======== Passage given

Yesterday, people in the United States woke up to learn that our country had taken direct action against Venezuela and captured its leader, Nicolas Maduro. We were later told that Maduro and his wife Cilia Flores were being transported to New York to face drug trafficking charges.
Almost immediately after the announcement, the public conversation shifted. Not toward drugs – the stated justification for the operation – but toward oil, the real prize sought by the Trump administration. Forget the speculation that this was a distraction from Epstein headlines. It never was. This was always about control of Venezuela’s vast oil reserves, plain and simple.
“We’re going to be taking out a tremendous amount of wealth out of the ground, and that wealth is going to the people of Venezuela, and people from outside of Venezuela that used to be in Venezuela, and it goes also to the United States of America in the form of reimbursement for the damages caused us by that country” – Donald Trump
The Trump administration considered this mission accomplished. But the public – at least those not under Trump’s spell – should be demanding answers. Not from Trump, but from the Republican-led Congress, which once again shrank from its responsibility as a co-equal branch of government.

================
======== Given data

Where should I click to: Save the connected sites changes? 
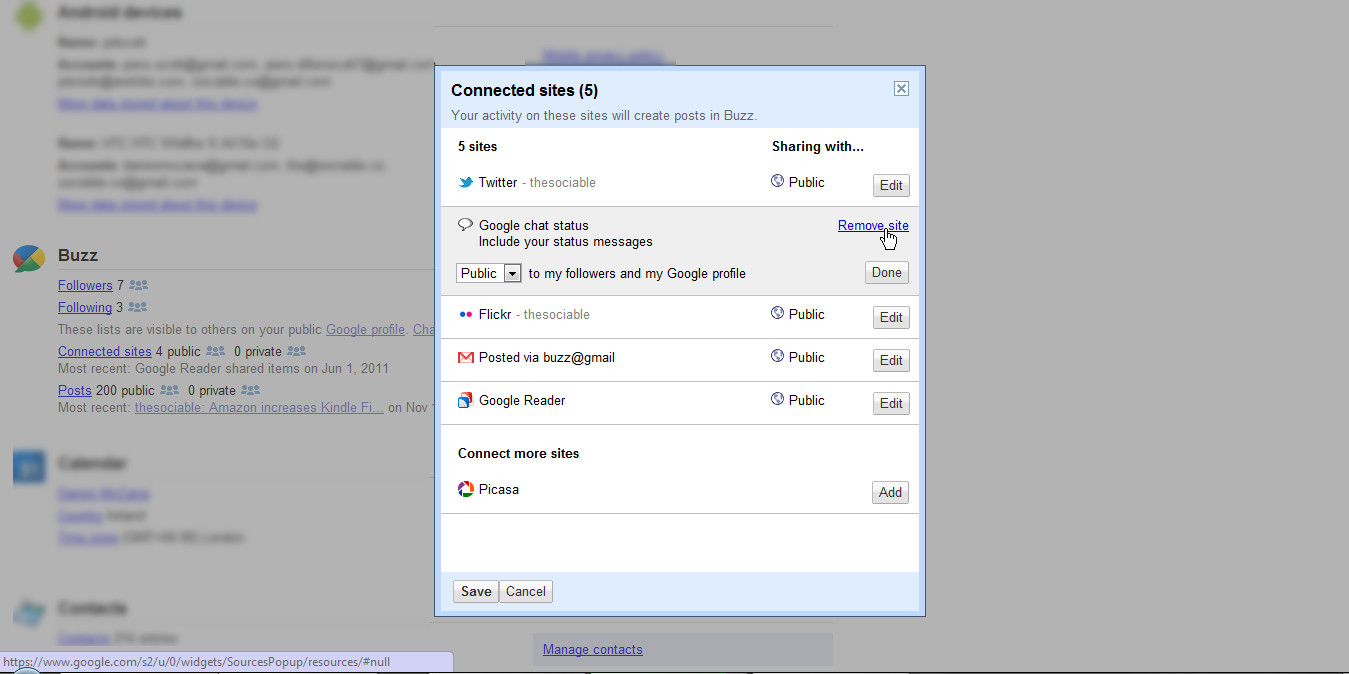[475, 592]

================

__Problem details__: Extend the Venezuela passage, picking up right after its final sentence. The data has nothing to do with the Venezuela passage.

__Task response__:
Wasn’t This About Drugs?
No.
Venezuela is not a major source country for fentanyl or cocaine. Mexico dominates fentanyl production and trafficking. Colombia and Bolivia remain the primary cocaine producers. Venezuela has long lagged far behind all three and has had no reason to “catch up,” given the immense oil wealth it already possesses.
That alone makes the drug-war rationale difficult to take seriously, especially in light of recent history.

Trump’s Use Pardons To Free Traffickers
One of Donald Trump’s first acts after returning to office was issuing a full pardon to Ross Ulbricht, the creator of Silk Road, a marketplace alleged to have facilitated more than $180 million in illegal drug sales. A key associate, Roger Thomas Clark, was recently imprisoned (and is still there) for his role in those same operations.
On December 1, 2025, Trump also pardoned Juan Orlando Hernández, the former president of Honduras, who had been convicted in U.S. court of conspiring to import roughly 400 tons of cocaine. Trump claimed Hernández was treated “unfairly.” Honduras’s current government strongly disagrees and has sought international assistance for his arrest.
Against that backdrop, it is impossible to accept claims that the sudden focus on Venezuela was driven by concern over drug trafficking. Military strikes, naval blockades, and casualties at sea do not transform a weak premise into a true one.
Trump made this crystal clear when he spoke to the press after news of Maduro’s capture was made public, saying that he intends for the United States to “run” (occupy) Venezuela and that while deploying U.S. oil companies to rebuild infrastructure in order to extract and sell Venezuela’s oil.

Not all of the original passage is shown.